Possibly. The University of Michigan Anatomical Donations Program may in its sole discretion allow a donor's body to be utilized by another institution or entity as permitted by the RUAGL for education or research. In these cases, the donor's body will then be returned to the Program for final disposition after the educational or research use is complete.

11. Is it likely that the donor's body will be used in research studying a disease the donor had?

Generally, no. Any use for research would be determined by specific researcher requests pending at the time of the donor's death.

12. What is the meaning of the terms temporary donation and permanent donation?

Temporary Donation means the donor's remains will be returned within approximately 24 months. Permanent Donation gives the University of Michigan the option to continue using donor's remains without time constraints and the ashes will be interred at the University of Michigan Memorial Garden.

13. Will the University of Michigan accept a body if the donor dies out-of-state?

Because of transportation costs, legal issues, and potential deterioration of the donor's body, we recommend that a donor's body be donated to a recipient in the area where death occurs.

14. May the donor's family have a funeral service before the donor's body is delivered to the Medical School?

Typically, yes. However, the funeral director must first contact our office, since failure to follow allowable procedures could prevent the intended donation.

15. Is it possible for an ambulance service or even the donor's family to deliver the donor's body to the Medical School?

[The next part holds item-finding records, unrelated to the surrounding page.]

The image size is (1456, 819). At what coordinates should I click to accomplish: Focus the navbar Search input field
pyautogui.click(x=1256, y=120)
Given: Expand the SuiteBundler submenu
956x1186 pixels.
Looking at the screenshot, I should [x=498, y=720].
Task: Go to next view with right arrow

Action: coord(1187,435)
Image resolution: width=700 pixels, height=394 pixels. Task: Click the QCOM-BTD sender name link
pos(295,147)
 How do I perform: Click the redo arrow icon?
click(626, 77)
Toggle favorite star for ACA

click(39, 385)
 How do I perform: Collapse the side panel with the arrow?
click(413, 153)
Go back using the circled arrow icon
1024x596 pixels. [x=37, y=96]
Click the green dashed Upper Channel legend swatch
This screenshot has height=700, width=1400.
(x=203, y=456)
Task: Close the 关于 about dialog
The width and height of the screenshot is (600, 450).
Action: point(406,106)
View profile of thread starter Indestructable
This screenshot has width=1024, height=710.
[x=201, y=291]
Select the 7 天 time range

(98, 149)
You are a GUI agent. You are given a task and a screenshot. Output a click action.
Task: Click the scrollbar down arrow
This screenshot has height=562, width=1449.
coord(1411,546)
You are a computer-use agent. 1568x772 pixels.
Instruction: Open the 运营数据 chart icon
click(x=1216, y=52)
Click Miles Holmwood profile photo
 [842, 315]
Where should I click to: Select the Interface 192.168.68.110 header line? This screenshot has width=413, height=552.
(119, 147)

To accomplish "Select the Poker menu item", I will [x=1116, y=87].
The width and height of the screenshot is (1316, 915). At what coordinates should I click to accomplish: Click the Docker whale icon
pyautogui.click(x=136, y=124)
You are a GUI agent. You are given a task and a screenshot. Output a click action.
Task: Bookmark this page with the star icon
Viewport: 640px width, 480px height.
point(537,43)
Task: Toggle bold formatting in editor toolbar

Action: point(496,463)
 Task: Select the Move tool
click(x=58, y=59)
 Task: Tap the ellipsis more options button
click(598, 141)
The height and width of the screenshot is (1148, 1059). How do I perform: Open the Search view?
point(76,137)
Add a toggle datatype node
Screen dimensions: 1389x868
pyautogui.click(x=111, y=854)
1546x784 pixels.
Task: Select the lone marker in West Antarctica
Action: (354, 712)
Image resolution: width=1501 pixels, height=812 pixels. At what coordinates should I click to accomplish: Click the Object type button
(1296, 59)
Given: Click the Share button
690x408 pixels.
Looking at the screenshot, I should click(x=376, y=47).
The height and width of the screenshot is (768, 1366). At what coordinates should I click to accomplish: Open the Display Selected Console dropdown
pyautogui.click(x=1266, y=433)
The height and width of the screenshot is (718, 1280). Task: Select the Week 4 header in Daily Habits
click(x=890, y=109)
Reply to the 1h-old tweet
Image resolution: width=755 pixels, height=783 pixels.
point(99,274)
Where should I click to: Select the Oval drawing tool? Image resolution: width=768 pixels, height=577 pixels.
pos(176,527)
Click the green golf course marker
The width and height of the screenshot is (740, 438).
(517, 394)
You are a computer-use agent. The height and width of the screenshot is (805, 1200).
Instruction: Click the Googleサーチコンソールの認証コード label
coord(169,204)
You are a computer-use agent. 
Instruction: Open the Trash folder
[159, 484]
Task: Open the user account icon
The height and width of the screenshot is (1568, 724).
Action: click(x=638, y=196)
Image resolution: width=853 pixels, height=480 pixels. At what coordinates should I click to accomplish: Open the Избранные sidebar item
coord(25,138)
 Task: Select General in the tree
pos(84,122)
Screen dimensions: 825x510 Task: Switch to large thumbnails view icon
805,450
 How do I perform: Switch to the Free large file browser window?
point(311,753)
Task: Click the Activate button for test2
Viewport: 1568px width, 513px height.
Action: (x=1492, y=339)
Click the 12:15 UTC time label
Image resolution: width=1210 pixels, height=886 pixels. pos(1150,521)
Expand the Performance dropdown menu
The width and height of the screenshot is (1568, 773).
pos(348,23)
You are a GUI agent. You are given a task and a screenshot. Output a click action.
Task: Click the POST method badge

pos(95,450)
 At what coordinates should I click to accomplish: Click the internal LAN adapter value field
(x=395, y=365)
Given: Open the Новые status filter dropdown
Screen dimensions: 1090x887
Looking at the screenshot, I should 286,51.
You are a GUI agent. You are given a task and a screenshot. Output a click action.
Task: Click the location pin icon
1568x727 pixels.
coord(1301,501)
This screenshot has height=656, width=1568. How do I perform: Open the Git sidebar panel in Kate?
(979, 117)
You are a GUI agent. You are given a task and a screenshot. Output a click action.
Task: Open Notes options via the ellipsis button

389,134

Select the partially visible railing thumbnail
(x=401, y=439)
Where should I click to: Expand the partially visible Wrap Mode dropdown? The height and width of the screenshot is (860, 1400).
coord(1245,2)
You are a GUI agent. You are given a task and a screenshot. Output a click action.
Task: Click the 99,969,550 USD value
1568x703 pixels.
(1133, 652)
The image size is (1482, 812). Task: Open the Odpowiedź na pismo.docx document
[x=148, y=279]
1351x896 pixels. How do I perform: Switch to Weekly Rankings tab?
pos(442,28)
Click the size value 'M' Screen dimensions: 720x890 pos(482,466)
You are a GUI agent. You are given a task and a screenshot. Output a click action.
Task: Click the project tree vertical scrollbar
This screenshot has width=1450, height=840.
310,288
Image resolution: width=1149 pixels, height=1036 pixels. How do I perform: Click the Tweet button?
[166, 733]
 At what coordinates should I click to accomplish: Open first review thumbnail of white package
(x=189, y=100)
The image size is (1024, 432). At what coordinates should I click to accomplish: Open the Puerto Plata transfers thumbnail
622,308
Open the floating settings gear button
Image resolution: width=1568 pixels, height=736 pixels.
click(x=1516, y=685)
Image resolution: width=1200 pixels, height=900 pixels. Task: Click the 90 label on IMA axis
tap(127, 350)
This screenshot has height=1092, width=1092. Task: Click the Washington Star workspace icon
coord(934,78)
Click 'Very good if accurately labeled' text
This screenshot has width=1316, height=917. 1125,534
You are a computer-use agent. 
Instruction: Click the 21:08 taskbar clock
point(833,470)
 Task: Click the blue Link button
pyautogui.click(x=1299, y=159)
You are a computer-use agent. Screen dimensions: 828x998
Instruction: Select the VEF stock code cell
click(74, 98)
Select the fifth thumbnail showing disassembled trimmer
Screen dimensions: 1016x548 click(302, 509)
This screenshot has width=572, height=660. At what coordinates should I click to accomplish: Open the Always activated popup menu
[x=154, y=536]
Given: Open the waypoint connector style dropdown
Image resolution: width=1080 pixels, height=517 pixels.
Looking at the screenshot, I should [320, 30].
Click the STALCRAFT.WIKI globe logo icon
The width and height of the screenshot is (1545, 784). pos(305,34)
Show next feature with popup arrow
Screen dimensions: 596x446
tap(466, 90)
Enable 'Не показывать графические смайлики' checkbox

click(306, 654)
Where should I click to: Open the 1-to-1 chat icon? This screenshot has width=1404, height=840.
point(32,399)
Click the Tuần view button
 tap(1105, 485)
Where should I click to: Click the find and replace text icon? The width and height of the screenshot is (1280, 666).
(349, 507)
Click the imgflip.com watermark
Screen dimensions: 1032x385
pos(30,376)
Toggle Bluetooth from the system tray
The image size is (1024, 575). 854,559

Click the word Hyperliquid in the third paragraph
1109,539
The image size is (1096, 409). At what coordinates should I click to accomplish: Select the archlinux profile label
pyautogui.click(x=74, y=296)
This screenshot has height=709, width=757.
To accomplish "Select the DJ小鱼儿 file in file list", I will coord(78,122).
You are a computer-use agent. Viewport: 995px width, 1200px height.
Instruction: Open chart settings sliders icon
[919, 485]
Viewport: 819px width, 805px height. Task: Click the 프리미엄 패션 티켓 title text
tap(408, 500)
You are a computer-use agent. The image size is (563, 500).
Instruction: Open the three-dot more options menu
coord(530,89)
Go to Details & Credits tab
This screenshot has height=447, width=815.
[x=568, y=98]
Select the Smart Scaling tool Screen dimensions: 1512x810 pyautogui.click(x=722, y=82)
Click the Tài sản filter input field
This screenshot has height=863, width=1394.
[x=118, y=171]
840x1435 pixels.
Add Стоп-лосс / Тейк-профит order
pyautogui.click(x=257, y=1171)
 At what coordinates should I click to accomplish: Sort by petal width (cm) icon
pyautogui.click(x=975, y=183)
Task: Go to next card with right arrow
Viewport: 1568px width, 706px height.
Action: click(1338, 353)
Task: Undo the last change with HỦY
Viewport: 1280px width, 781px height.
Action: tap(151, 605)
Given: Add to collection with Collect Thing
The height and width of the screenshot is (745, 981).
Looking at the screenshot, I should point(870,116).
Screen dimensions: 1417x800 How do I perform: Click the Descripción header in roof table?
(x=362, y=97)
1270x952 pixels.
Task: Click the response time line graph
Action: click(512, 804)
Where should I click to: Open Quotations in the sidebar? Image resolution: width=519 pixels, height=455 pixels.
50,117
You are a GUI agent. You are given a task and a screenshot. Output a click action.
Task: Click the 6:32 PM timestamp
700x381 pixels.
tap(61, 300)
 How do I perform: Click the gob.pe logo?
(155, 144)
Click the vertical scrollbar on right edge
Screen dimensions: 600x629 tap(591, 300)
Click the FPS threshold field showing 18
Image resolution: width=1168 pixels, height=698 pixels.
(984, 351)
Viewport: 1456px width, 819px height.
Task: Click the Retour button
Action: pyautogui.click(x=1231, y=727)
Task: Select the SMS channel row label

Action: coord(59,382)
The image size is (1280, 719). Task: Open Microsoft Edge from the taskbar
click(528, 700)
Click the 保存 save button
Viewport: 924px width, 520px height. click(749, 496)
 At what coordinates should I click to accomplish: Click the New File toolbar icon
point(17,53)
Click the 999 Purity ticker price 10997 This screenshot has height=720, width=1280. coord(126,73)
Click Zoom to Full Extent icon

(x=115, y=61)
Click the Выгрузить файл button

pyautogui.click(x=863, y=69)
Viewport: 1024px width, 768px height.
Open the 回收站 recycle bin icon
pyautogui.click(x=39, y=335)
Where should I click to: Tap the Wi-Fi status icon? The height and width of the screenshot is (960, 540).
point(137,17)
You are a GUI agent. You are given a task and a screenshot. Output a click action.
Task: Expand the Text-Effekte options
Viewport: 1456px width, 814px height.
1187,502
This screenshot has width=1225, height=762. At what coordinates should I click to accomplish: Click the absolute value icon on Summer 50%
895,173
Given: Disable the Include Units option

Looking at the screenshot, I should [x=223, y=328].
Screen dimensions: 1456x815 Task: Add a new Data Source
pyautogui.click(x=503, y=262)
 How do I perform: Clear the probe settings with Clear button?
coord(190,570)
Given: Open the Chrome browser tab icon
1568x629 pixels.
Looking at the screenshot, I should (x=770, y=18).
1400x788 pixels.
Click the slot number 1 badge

No. A licensed funeral director must arrange for delivery of the donor's body to ensure protection of public health and compliance with all related laws and policies.

16. When will work with the donation be completed and the ashes returned?

If a donor chooses a temporary donation, work with the donation will be completed within approximately 24 months. The donor’s family or funeral representative is notified by letter 2 weeks prior to the mailing of the cremated remains with a specific mailing date. This is a signature required mailing event, but if someone is not home to receive the package, the USPS will leave a written notification and the package delivery can either be re-scheduled or that package can be picked up at their local post office.

17. Is there a memorial service for the donors?

Yes. The University of Michigan Medical School conducts an annual memorial service commemorating the donors. Family members will receive an invitation to the Memorial Service, which is typically held in late September.

18. Can individual markers be purchased?

Yes. The donor or donor's legal representative should make arrangements directly with Washtenong Memorial Park. All costs are the responsibility of the donor or the donor's estate.

19. Are donors cremated after the donation process?

Yes. It is the strict University policy to cremate all donors after the donor has served their educational or research purpose.

20. Can ashes be exhumed after being buried in the University plot?

No. Ashes buried in our cemetery plot cannot and will not be exhumed under any circumstance or situation.

21. Will my family receive a report of your findings?

No. We do not conduct autopsies or maintain reports.

22. Are the ashes that are returned or buried 100% of the donor’s body?

Under the majority of circumstances, yes. However, the Anatomical Donations Program does reserve the option to retain limited samples of tissues, bones and organs for future education or medical research. Two examples could be the temporal bones (e.g., a small bone located near the ear cavity) or an entire or partial organ such as the liver or heart.